Do you know how to prepare your home for a pandemic or outbreak?

It is often easy for preppers to take precautions against physical threats that they can see coming, such as hurricanes and fires. However, it tends to be far more difficult to anticipate invisible threats, such as viruses and bacteria. Because of this, infectious diseases can easily spread throughout crowded places, such as large cities and urban areas. How will you adequately protect yourself and your family in the event of a massive outbreak or pandemic? When SHTF, you will need to be ready to avoid the spread of infection. You can prepare your home for a quarantine by following this simple guide. (h/t to

Setting up a quarantine room

If you or any of your family members gets infected with a contagious disease, you will need to set up a quarantine room to prevent unwanted contamination. The first thing you will need to do is to designate a room. Preferably, this should be as isolated from the rest of your home as possible and it should have its own bathroom. You wouldn’t want the patient to share toilets with anyone else in your home. One of the easiest ways to spread infection is through contact with bodily fluids. However, the point of the quarantine room is to contain the germs and bacteria to that specific area as much as possible. You can do this by using plastic sheeting to block the air flow from the quarantine area. This creates an extra barrier between the quarantine room and the rest of your home that is still accessible to everyone else. Simply use duct tape to suspend the plastic sheets from the top of the door to the quarantine room.

Setting up a sanitation station

Now that you have a contained quarantine room, your top priority should now be sanitation. Anything that enters or exits the quarantine room should be sanitized with bleach or a disinfectant. In extreme cases, infected items will have to be disposed. This may involve burning the contaminated materials. Use antibacterial wipes and disinfectants to clean up any infectious body fluids or liquids. Stock up on plenty of hand soaps and hand sanitizers to keep your hands clean when taking care of the patient. You might also want to make use of protective gloves and face masks. Once the quarantine is over, you will then need to sanitize the entire room with bleach. (Related: Here’s a list of pandemic supplies to stock up on for your quarantine room.)

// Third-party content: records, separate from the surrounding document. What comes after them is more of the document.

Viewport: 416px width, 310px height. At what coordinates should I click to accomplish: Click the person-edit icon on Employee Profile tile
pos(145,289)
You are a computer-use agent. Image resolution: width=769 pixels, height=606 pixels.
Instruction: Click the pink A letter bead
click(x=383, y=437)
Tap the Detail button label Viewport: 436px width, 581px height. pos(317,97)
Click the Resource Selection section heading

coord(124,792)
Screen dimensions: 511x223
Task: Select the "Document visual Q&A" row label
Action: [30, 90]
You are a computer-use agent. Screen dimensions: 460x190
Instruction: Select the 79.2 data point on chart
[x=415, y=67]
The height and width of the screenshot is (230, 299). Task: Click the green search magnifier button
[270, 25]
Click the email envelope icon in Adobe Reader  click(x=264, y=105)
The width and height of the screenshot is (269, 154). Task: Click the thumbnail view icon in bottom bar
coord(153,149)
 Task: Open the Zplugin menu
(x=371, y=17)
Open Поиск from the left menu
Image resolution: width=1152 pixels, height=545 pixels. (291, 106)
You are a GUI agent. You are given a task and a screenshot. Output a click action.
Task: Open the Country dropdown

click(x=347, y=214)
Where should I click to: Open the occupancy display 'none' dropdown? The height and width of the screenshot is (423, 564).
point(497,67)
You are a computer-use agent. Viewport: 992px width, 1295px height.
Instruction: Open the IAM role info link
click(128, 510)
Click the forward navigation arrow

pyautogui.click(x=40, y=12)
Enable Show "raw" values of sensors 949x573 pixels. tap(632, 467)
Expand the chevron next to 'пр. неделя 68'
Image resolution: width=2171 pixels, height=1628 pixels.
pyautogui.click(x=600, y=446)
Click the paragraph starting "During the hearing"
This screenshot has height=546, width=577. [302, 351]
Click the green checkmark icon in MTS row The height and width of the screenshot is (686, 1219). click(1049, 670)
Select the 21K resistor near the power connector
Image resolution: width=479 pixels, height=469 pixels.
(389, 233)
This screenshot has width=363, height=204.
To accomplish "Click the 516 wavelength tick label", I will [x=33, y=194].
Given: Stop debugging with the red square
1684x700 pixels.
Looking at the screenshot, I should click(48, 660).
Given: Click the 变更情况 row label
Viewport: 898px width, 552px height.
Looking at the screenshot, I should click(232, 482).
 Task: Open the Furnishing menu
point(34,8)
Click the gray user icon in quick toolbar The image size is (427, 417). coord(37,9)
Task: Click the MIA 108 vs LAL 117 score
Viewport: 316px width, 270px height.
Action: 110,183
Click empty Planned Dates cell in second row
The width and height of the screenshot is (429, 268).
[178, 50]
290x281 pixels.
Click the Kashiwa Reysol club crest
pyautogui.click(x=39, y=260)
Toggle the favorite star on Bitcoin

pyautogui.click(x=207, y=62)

Setting up a waste disposal system

Dispose of any hazardous materials using specially marked biohazard bags. They are much thicker than regular black trash bags and can identify the biohazards they contain. If the patient needs to vomit, use emesis bags to limit the contagion. They have specially designed wide mouth receptacles and sealable openings for convenient use. If the patient is unable to leave the bed, use bed pans and commodes to dispose of bodily waste and fluids. Make sure you stock up on plenty of soap, toilet paper, and towelette wipes. You may even want to make use of cat litter to help contain the sewage and absorb unwanted odors.

Preparing food and water

Assign a set of dishes and utensils to be exclusively used by the patient. Even when washed, they should be kept separate from all the other utensils in the kitchen. You might also want to avoid going outside unnecessarily. If it is possible, try to stock up on at least two weeks up to a month’s worth of nonperishable food and clean water for yourself and/or your patient. It is recommended to have access to at least two gallons of water per person, per day. Keep your patient hydrated with plenty of electrolyte drinks.